Dr. Sheetal Nijhawan, assistant professor of surgery at the University of South Alabama College of Medicine, said obesity is widely prevalent in the United States, with less than one-third of the country’s population at a healthy weight.

“Obesity is a progressive and life-threatening disease that can lead to life-long health problems,” said Dr. Nijhawan, who is a laparoscopic and bariatric surgeon with special qualifications in robotic surgery. “It is important to achieve a healthy weight to increase life expectancy and improve quality of life.”

“Treating obesity is a medical necessity,” Dr. Nijhawan added. “Consequences of obesity include a large number of cardiovascular diseases, which in turn can predispose you to other health problems.”

Obesity, a disease of excess fat storage, can be caused by genetics, hormonal imbalances, or environmental factors such as how much you eat and exercise.
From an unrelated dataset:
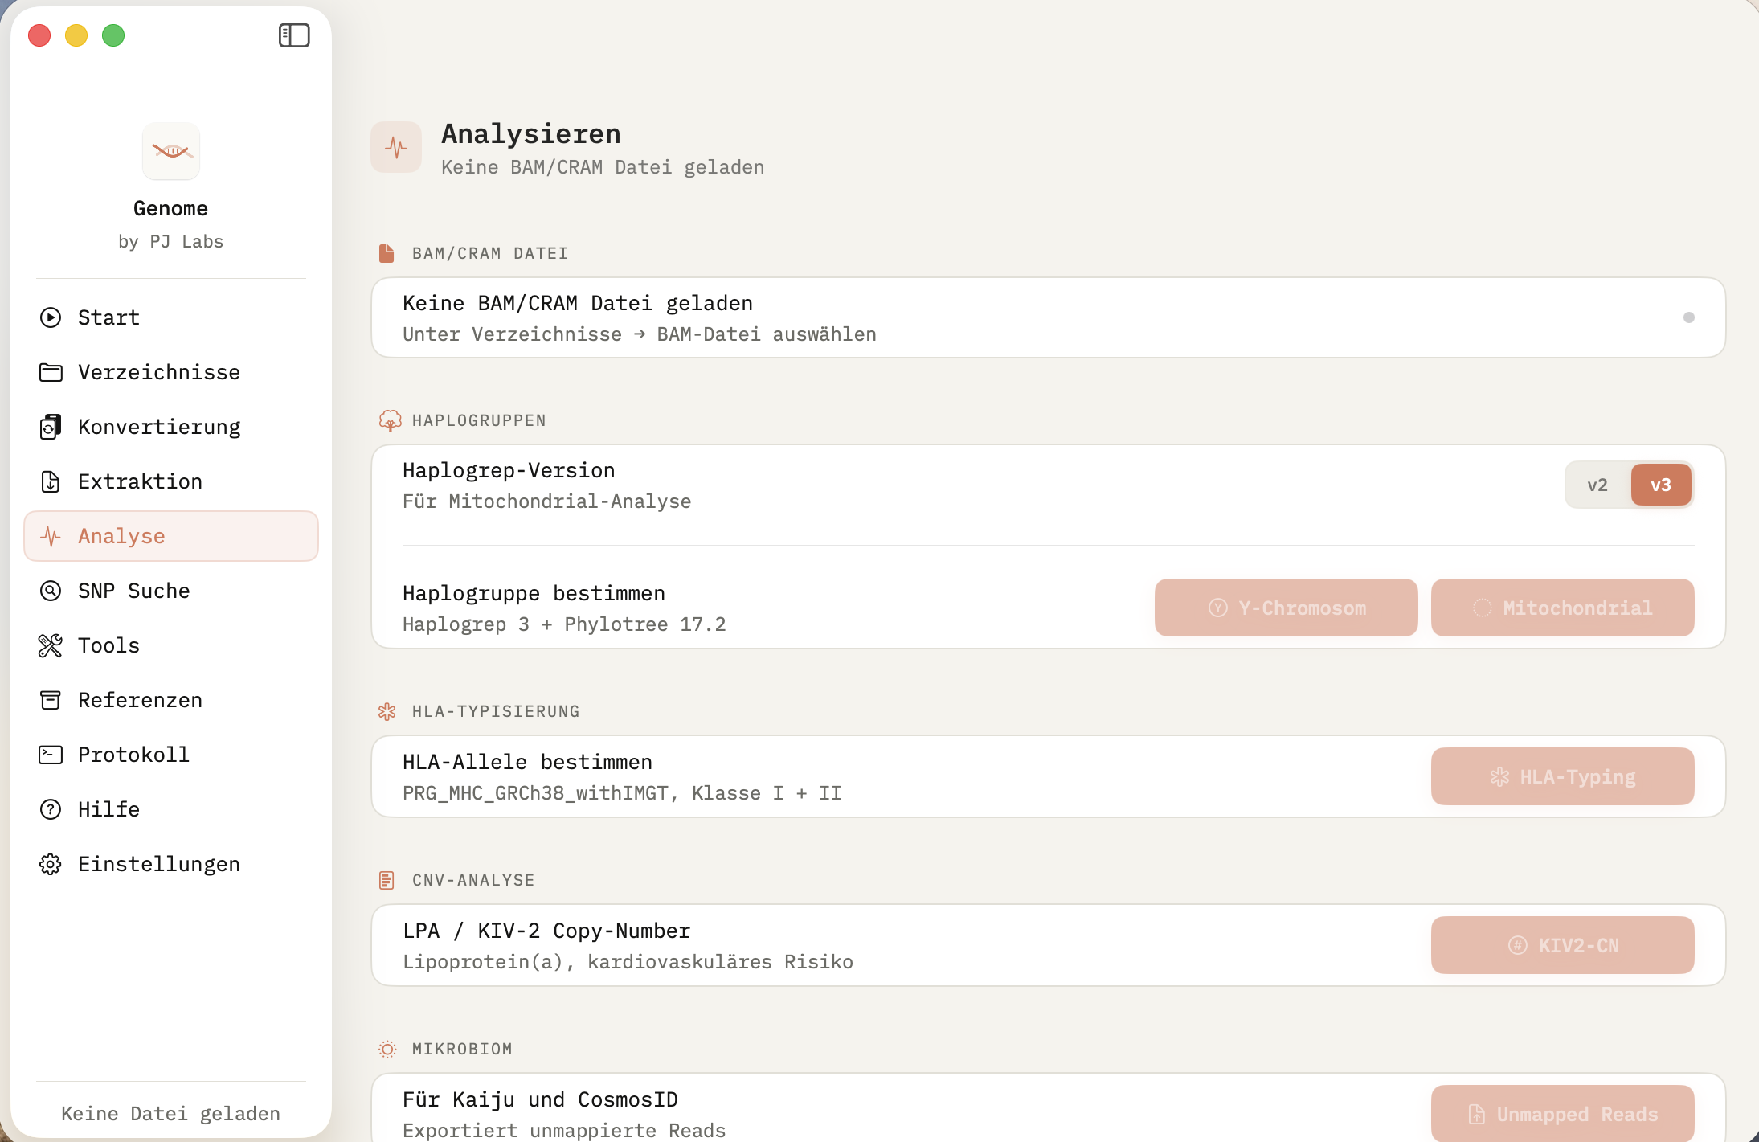Export Unmapped Reads button

(1562, 1114)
A patient’s body mass index (BMI) is used to diagnose obesity by measuring body fat as it relates to a person’s height and weight. A normal BMI is 18.5-24.9. If a person’s BMI is greater than 30, they are considered obese.

According to Dr. Nijhawan, the three most common surgical options for obesity are gastric bypass, the gastric band, and the sleeve gastrectomy.
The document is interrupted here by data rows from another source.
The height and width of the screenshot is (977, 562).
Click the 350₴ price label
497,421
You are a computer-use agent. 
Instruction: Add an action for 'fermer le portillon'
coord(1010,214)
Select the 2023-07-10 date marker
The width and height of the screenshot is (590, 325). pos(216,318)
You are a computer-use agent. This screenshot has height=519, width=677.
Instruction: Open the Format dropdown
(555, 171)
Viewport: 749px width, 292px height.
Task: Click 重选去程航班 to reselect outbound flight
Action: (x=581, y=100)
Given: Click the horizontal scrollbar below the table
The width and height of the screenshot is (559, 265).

“Gastric bypass is the gold standard,” she said. “It has been done for several years and is a very powerful tool for weight loss with a low rate of complications in experienced hands.”
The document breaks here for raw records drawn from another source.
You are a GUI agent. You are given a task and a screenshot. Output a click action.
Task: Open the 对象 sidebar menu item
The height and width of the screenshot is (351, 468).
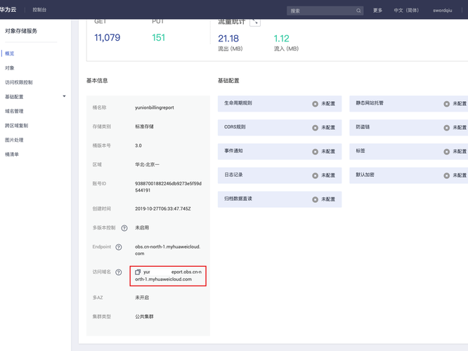pyautogui.click(x=10, y=68)
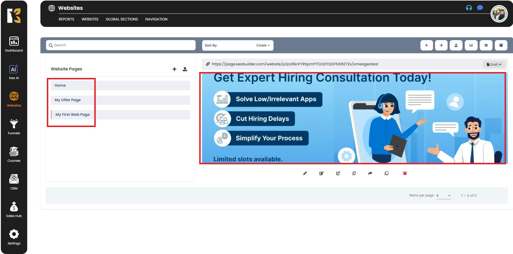
Task: Select My Offer Page in page list
Action: pos(68,100)
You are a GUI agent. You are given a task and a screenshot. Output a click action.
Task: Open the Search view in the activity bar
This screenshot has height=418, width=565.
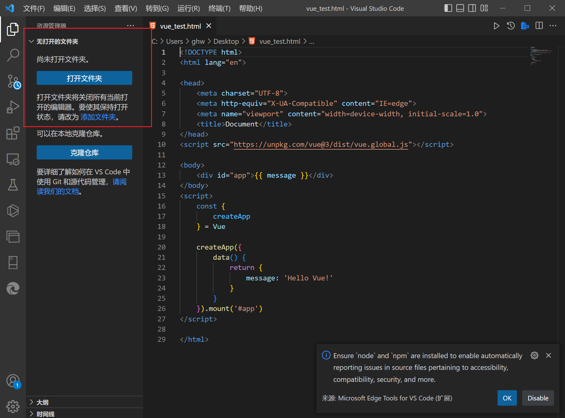tap(13, 55)
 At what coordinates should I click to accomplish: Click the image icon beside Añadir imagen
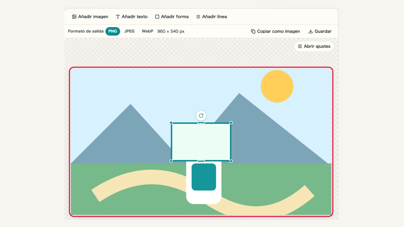74,17
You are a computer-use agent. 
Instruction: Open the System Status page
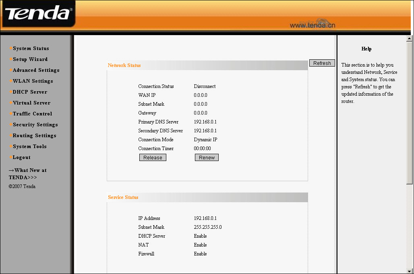(31, 48)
During this procedure, a small stomach pouch is formed and connected directly to a portion of the small intestine. As a result, food bypasses part of the small intestine, making you feel full faster. “With gastric bypass, a patient can lose up to 70 percent of excess body weight,” Dr. Nijhawan said. “Bypass has been shown to resolve diabetes in 71-74 percent of patients and has been shown to significantly decrease cardiovascular risk factors.”

Dr. Nijhawan said the second most common procedure after gastric bypass involves the gastric band, which is placed around the top portion of the stomach. “Performed laparoscopically, the gastric band procedure is minimally invasive and has the lowest rate of complications,” she said. “Patients can lose up to 40 percent of excess body weight.”

Another procedure is the sleeve gastrectomy, a relatively newer procedure that greatly reduces the size of the stomach. During the procedure the lateral aspect of the stomach is stapled off and removed. Patients can lose 60-70 percent of excess body weight. “This procedure falls midway between the gastric bypass and the band,” Dr. Nijhawan said. “Mid-term data regarding efficacy is very encouraging.”

Dr. Nijhawan stressed that with any of these procedures, you must undergo lifestyle modifications to achieve and maintain weight loss. These modifications include exercising, achieving portion control and mindful eating, avoiding fast food and cutting back on high calorie beverages like sodas and juices.

“Obesity prevention is a journey,” Dr. Nijhawan said. “Not a destination.”